Non seulement vous vous apercevez bien vite que vos trente années d’expériences et de roublardises de professeur d’histoire et de géopolitique ne forment, en fait, qu’un pauvre bagage mais aussi que, une fois la première séance portant sur les quelques techniques scénaristiques épuisée, vous êtes confronté à la réalité de votre engagement en la matière : enseigner la création et stimuler l’imaginaire d’un public avec lequel vous partagez si peu de références, écart d’âge oblige, si ce n’est votre humanité.
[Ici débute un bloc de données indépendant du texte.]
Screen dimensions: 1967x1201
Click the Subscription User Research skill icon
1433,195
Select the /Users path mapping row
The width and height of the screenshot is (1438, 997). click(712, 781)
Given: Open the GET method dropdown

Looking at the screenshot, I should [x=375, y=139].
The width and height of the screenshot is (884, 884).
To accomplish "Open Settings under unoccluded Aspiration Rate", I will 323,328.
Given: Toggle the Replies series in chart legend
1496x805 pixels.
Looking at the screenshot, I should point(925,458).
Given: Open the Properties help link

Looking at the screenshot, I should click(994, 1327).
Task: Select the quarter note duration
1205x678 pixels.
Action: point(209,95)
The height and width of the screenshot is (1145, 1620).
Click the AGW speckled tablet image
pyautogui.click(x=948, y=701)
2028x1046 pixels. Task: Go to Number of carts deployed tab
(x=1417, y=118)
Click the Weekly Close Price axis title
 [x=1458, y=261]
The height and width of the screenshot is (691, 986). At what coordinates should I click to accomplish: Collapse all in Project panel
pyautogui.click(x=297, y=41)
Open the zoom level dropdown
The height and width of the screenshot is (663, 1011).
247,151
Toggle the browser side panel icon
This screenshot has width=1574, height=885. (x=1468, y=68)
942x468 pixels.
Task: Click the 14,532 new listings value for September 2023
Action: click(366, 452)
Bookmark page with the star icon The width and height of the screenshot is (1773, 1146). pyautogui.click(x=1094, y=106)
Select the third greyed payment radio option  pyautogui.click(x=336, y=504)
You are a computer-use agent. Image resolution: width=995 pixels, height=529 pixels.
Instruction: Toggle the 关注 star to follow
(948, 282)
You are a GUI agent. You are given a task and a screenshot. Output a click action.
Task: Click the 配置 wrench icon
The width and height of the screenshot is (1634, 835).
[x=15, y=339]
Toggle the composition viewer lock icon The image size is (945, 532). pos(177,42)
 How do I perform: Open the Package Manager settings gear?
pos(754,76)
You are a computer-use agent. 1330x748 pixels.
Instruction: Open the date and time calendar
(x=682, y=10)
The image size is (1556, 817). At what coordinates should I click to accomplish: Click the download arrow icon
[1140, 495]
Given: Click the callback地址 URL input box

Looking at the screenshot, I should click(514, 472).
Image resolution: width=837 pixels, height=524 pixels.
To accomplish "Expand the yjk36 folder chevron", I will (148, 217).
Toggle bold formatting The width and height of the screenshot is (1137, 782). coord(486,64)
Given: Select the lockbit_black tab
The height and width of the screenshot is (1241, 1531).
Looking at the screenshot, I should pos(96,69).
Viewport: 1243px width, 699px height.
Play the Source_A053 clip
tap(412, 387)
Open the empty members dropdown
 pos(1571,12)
La belle affaire !

Evidemment, tout le monde s’accorde à dire que notre imagination se nourrit, entre toutes autres choses, d’un vaste banquet où culture et expériences, œuvres impactantes et vécu composé de joies, grandes et petites, et des drames de l’existence propres à chaque être humain sont autant de plats offerts à notre appétit susceptible, ainsi, d’être à jamais rassasié.

Oui, peut-être… Mais comment donner l’envie du premier coup de fourchettes, inviter à découvrir de nouvelles saveurs et, surtout, ne pas imposer ses propres goûts ou préférences
culinaires ?

Par le partage, tout simplement. En acceptant, humblement, de jouer autant le rôle de convives que d’amphitryon. En confrontant ses opinions avec gourmandise, en mettant la main à la pâte dans la posture du marmiton ou du premier commis de cuisine car, fût-il au départ solitaire, le travail de création ne peut se passer d’ingrédients extérieurs comme la critique, la relecture ou la remise en cause aussi doux-amers, acides ou sucrés soient-ils. C’est votre plat, bien sûr, vous en êtes le chef, mais si une pincée de ceci ou de cela en rehausse la saveur, il n’en sera que meilleur. Et puis, il faut espérer que vous ne serez pas le seul à le déguster !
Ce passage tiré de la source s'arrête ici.